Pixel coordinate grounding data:
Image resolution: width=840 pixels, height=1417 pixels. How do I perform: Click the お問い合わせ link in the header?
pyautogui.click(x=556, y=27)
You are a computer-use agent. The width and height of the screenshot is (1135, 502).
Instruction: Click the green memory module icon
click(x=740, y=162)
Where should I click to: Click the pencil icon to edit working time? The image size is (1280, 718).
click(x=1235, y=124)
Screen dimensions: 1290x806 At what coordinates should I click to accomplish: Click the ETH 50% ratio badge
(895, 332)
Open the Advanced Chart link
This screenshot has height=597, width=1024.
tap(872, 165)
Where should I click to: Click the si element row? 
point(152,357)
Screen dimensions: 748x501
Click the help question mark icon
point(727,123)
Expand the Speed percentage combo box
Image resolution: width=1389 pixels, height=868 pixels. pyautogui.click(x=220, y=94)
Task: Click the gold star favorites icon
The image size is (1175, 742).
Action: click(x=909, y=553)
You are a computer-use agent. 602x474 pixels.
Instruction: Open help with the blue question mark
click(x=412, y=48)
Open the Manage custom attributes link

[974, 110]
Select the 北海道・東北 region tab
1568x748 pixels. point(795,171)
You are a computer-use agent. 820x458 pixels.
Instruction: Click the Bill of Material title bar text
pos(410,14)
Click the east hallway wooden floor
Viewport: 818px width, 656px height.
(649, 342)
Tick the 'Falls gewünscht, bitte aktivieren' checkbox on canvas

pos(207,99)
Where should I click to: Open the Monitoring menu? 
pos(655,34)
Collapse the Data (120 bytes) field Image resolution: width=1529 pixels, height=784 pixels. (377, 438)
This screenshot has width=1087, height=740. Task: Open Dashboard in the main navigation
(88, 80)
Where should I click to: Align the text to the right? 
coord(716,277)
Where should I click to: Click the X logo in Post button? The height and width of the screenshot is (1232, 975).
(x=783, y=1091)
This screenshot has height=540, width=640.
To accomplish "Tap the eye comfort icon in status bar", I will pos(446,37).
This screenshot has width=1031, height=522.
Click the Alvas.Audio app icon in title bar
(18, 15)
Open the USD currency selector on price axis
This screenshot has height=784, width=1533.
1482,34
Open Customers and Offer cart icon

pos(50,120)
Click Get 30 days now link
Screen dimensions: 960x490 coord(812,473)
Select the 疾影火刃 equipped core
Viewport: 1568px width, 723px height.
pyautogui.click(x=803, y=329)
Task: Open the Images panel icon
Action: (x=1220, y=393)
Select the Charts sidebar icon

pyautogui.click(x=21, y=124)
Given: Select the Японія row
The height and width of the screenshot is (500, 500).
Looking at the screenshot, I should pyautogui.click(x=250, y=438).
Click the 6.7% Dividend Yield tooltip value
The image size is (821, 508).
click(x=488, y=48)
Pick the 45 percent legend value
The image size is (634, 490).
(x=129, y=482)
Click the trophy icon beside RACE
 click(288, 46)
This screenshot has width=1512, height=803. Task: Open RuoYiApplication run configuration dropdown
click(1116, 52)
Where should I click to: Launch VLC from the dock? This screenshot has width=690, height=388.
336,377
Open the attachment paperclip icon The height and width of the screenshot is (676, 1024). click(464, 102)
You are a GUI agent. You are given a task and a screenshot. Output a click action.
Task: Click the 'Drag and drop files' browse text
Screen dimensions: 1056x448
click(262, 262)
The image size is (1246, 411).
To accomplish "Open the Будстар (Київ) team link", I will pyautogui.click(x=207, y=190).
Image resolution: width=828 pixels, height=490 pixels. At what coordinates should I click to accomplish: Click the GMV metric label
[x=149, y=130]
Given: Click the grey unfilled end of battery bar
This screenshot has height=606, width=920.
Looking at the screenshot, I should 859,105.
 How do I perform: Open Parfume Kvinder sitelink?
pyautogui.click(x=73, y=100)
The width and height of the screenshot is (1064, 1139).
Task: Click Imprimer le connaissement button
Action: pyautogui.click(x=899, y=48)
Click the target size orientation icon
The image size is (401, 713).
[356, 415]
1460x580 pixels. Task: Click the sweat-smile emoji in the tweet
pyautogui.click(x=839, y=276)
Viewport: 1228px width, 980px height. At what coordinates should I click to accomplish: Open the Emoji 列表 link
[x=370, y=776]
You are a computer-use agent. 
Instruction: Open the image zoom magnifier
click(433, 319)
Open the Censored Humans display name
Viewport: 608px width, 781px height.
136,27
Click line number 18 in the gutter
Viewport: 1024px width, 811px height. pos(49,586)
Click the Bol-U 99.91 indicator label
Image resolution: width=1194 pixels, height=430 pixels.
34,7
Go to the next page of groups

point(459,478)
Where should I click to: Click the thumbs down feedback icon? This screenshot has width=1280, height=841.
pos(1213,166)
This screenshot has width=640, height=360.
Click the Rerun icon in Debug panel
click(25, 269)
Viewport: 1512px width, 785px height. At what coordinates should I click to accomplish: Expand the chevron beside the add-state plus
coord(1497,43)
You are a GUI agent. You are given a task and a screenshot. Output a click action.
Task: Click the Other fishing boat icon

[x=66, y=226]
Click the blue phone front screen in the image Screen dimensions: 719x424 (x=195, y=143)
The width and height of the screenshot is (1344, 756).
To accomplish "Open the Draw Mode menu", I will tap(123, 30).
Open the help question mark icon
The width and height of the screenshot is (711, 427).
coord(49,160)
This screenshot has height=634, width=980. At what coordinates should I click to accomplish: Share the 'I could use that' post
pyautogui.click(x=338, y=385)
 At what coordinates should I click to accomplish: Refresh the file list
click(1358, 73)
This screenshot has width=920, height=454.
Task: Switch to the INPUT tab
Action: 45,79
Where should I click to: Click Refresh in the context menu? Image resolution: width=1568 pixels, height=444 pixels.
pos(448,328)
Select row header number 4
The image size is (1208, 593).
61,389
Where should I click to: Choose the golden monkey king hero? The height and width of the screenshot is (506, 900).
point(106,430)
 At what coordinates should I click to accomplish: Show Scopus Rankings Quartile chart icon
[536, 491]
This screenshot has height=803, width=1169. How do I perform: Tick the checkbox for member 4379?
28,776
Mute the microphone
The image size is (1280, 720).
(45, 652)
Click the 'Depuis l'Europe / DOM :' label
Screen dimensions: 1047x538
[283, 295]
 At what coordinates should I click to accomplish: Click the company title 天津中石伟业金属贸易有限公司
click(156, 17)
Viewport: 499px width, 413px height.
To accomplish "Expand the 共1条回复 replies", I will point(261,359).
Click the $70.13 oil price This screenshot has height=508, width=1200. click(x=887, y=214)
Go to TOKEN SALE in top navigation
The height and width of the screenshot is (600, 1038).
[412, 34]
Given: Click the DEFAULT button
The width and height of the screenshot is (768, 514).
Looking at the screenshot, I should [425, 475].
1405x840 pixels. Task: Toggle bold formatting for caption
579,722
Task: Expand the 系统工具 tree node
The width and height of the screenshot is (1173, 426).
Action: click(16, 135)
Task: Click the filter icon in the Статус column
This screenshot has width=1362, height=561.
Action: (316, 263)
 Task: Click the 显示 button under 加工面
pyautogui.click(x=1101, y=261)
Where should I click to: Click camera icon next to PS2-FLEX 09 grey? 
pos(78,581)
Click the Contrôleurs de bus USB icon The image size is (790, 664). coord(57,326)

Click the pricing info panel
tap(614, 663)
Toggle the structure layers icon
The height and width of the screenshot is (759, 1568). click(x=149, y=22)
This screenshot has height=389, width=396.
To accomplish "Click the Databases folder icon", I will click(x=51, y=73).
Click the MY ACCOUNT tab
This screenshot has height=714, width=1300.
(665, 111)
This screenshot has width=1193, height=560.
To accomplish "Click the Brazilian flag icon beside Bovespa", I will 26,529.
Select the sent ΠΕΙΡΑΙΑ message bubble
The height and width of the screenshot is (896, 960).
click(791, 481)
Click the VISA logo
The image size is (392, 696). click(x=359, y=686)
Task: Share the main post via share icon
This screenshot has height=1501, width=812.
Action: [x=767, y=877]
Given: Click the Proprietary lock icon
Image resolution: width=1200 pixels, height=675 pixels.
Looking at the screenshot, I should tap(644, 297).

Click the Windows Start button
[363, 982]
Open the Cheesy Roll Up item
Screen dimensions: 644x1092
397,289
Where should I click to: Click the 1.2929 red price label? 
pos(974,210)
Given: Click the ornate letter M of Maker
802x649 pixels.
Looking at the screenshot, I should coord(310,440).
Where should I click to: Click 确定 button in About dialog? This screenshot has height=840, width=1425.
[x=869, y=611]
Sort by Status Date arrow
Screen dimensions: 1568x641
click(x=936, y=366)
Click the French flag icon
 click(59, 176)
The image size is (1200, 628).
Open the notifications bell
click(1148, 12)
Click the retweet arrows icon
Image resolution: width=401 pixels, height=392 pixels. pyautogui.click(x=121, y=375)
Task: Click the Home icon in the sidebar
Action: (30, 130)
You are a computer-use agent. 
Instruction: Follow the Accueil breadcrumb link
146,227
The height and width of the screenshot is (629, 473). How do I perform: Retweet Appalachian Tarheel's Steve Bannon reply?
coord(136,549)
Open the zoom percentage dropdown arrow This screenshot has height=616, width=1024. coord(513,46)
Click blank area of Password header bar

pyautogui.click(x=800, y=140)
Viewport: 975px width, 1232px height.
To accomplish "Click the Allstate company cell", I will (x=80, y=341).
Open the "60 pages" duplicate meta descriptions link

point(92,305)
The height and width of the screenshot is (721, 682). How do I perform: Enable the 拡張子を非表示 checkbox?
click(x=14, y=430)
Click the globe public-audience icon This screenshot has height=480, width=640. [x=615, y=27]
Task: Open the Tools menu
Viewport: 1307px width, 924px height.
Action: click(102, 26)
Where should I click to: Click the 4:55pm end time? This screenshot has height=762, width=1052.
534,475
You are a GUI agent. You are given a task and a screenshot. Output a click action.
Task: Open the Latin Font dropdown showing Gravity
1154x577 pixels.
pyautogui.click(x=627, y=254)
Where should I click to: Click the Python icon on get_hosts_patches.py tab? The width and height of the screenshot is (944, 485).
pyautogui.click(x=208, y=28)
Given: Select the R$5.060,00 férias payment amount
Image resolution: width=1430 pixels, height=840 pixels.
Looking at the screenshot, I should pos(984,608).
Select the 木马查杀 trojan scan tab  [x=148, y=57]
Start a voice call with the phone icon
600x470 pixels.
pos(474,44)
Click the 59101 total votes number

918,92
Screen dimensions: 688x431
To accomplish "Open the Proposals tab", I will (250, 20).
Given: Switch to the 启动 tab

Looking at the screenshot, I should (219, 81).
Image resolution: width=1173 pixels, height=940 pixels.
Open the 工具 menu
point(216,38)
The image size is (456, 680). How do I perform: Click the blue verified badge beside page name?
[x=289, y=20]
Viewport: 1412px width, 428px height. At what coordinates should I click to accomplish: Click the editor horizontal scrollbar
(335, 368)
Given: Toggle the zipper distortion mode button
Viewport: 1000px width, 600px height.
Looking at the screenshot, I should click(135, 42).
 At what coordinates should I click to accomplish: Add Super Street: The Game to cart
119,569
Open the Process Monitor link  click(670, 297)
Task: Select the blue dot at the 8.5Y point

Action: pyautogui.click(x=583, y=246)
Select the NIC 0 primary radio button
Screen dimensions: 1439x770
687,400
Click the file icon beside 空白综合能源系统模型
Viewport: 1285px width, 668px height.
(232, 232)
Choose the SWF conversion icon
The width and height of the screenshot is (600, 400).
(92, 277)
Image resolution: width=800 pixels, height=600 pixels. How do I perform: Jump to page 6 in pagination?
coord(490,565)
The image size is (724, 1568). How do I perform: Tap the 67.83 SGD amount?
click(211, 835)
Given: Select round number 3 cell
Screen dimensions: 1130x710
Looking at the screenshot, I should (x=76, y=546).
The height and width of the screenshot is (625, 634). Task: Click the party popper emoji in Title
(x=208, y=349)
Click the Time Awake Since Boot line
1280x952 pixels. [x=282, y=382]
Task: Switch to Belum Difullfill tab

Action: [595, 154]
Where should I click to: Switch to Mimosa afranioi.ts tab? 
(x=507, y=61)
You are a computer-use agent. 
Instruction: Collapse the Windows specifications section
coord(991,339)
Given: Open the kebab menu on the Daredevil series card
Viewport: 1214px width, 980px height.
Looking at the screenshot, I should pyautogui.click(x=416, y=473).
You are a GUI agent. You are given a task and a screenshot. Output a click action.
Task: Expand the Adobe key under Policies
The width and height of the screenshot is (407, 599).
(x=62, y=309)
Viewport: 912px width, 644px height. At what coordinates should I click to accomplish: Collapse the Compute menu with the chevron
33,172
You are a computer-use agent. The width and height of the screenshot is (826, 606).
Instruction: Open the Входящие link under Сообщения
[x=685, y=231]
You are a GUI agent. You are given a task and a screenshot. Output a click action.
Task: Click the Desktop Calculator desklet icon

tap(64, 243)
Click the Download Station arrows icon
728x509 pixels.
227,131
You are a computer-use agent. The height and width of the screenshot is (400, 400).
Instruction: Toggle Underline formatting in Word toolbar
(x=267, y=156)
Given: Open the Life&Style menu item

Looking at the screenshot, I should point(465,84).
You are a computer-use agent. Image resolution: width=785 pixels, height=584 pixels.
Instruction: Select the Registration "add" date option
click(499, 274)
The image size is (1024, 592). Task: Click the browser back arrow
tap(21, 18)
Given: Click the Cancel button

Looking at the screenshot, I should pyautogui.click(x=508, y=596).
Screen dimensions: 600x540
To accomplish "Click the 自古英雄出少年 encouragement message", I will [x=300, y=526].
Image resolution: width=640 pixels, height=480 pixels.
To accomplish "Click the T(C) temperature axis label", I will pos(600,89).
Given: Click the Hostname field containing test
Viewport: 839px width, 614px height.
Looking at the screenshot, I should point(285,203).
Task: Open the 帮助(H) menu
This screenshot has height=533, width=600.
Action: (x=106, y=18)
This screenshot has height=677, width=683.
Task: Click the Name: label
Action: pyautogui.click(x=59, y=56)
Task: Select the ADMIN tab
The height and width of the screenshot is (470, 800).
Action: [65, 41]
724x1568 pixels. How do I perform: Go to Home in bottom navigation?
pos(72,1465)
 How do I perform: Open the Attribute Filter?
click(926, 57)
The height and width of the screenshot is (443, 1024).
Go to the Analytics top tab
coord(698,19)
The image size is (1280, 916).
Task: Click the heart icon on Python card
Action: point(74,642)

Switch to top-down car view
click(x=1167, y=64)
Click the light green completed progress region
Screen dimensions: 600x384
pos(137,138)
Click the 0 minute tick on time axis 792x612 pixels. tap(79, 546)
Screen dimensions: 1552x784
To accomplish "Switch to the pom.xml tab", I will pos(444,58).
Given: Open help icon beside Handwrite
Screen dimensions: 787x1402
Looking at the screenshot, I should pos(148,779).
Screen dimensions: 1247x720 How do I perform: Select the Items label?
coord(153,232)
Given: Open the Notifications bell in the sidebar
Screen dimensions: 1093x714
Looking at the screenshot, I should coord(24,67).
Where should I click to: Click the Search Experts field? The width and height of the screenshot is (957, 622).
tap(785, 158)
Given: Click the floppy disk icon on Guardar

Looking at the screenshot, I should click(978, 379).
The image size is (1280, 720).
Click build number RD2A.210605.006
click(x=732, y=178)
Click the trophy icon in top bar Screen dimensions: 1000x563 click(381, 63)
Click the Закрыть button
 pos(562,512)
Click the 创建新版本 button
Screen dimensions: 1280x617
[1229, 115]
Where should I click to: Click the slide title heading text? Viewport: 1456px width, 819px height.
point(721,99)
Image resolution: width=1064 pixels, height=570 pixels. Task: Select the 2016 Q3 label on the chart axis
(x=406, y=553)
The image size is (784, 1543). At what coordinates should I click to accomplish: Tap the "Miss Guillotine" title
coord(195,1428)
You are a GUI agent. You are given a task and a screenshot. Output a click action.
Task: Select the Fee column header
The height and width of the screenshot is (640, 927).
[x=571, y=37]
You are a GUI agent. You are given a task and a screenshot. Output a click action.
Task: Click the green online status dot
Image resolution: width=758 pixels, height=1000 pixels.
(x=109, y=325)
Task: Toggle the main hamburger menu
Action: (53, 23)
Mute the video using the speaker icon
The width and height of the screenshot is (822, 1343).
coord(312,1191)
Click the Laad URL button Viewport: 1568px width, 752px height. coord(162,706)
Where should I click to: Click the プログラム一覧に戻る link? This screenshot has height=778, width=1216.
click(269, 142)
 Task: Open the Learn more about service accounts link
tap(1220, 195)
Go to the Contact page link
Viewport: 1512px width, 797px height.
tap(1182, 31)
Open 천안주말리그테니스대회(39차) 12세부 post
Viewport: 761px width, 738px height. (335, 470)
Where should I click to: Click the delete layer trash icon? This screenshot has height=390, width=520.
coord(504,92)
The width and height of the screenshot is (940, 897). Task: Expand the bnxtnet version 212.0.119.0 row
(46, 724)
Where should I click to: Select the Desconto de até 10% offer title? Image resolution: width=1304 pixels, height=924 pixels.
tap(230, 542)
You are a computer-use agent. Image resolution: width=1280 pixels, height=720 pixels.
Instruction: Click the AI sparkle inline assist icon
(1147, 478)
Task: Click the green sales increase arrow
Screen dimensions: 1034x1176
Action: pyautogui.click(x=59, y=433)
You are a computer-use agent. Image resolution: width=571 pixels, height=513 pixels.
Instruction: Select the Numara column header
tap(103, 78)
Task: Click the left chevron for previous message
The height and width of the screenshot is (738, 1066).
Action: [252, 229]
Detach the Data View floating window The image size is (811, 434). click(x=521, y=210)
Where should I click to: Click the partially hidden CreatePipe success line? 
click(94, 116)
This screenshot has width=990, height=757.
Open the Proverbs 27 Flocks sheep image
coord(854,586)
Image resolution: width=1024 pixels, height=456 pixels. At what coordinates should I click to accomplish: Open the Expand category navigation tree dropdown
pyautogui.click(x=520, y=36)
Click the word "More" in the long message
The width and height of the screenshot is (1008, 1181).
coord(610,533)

__WHAT YOU SHOULD DO__: Please filter the entries above down to the lines holding "cell" and copy them.

__RESPONSE TO THE TASK__:
To accomplish "Click the Allstate company cell", I will (x=80, y=341).
Given: Select round number 3 cell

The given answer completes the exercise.